Christopher Calderon
Numerica Corporation

Coupling Multiple Hypothesis Testing with Proportion Estimation in Heterogeneous Categorical Sensor Signal Networks

This is joint work with A. Jones, S. Lundberg, and R. Paffenroth False alarms generated by sensors pose a substantial problem to a variety of fusion applications. We focus on situations where the frequency of a genuine alarm is “rare" but the false alarm rate is relatively high. The work is motivated by chemical and biological threat detection applications. The goal is to mitigate the false alarms while retaining high power to detect true events (missing a true signal is considered much more detrimental than declaring a false alarm in applications of interest).
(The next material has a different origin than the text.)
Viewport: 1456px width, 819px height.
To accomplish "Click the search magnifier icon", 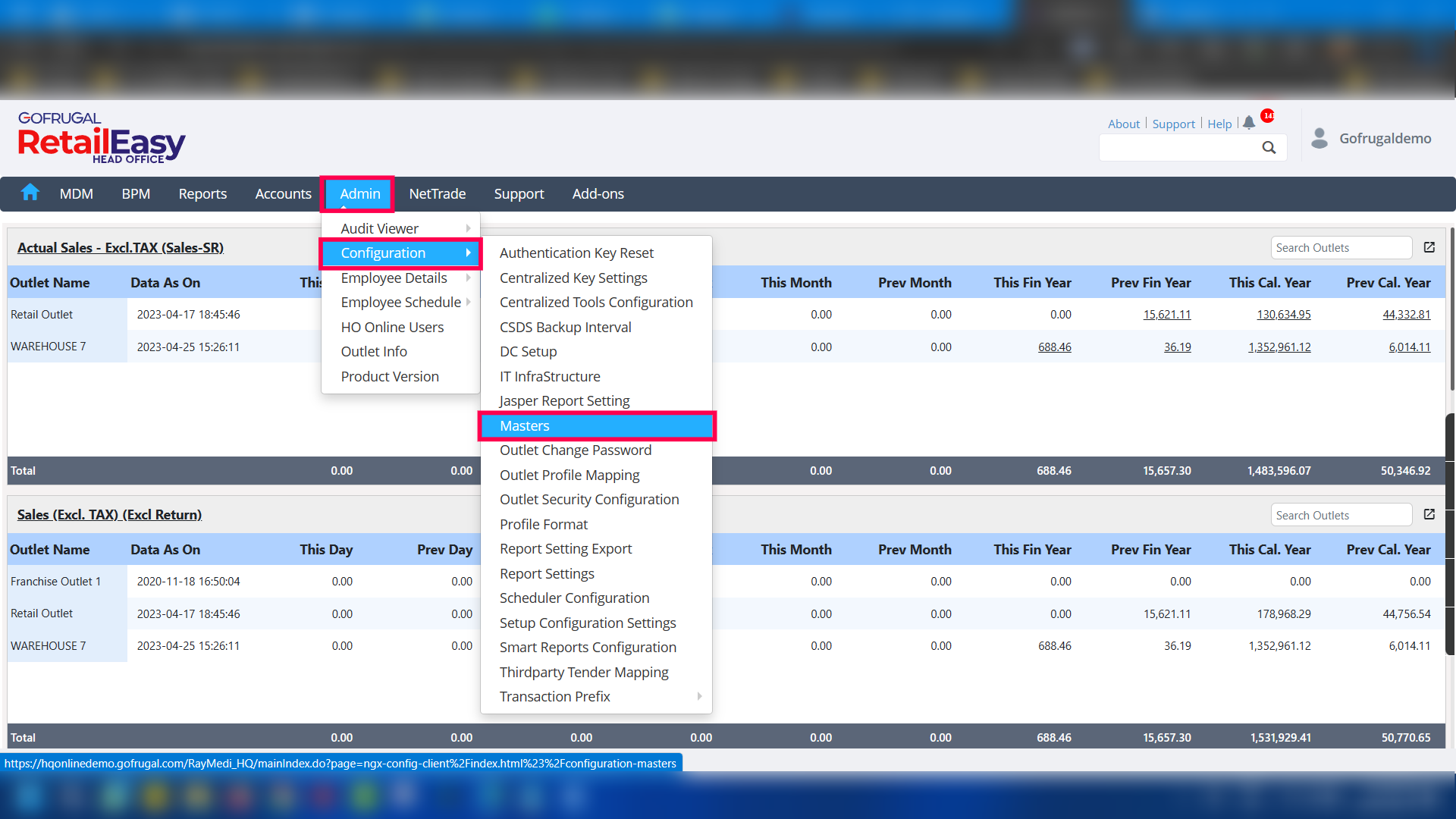I will 1269,148.
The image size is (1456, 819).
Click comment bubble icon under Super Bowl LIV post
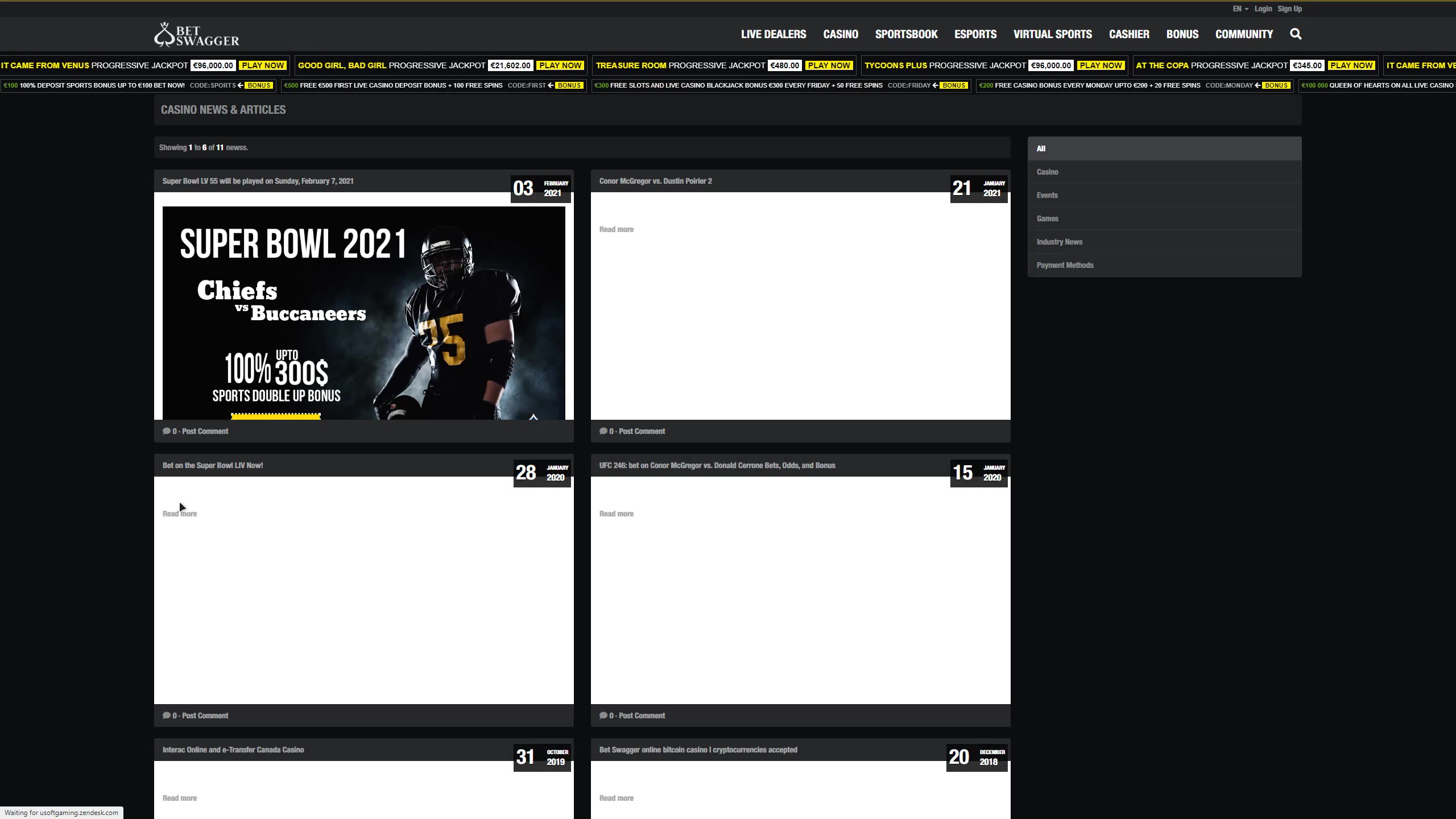pyautogui.click(x=166, y=715)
Furthermore we would like to “fuse information” by utilizing a multiple testing framework. Problems facing our application include: 1) the frequency of a genuine rare attack is not easy to quantify; 2) the misclassification rates are often unknown (or are not accurately described by nominal false alarm rates); 3) the statistical properties differ substantially from sensor to sensor. We propose to utilize data streams contaminated by false alarms (generated in the field) to compute statistics on sensor misclassification rates. The nominal misclassification rate of a deployed sensor is often suspect because it is unlikely that these estimates were tuned to the specific environmental conditions in which the sensor was deployed (i.e. sensor performance can have nontrivial spatial and temporal effects). Recent categorical measurement error methods will be applied to the collection of data streams to “train” the sensors and provide point estimates along with confidence intervals for the misclassification and estimated prevalence. Open questions still remain as to how to best combine these estimated signals to make a decision about the presence of a chemical or biological threat. There are also questions on how to efficiently assess/detect statistically changes in population parameters. Directions explored to date include false discovery rate methods aiming to roughly incorporate correlation effects into the computed false discovery rate statistics via ``empirical nulls”. We have also started preliminary work investigating resampling based approaches applied to “dimension reduced” sensor output with the hope that a more precise estimate of the correlation between the reduced dimensions can be empirically obtained and utilized in testing/decision making.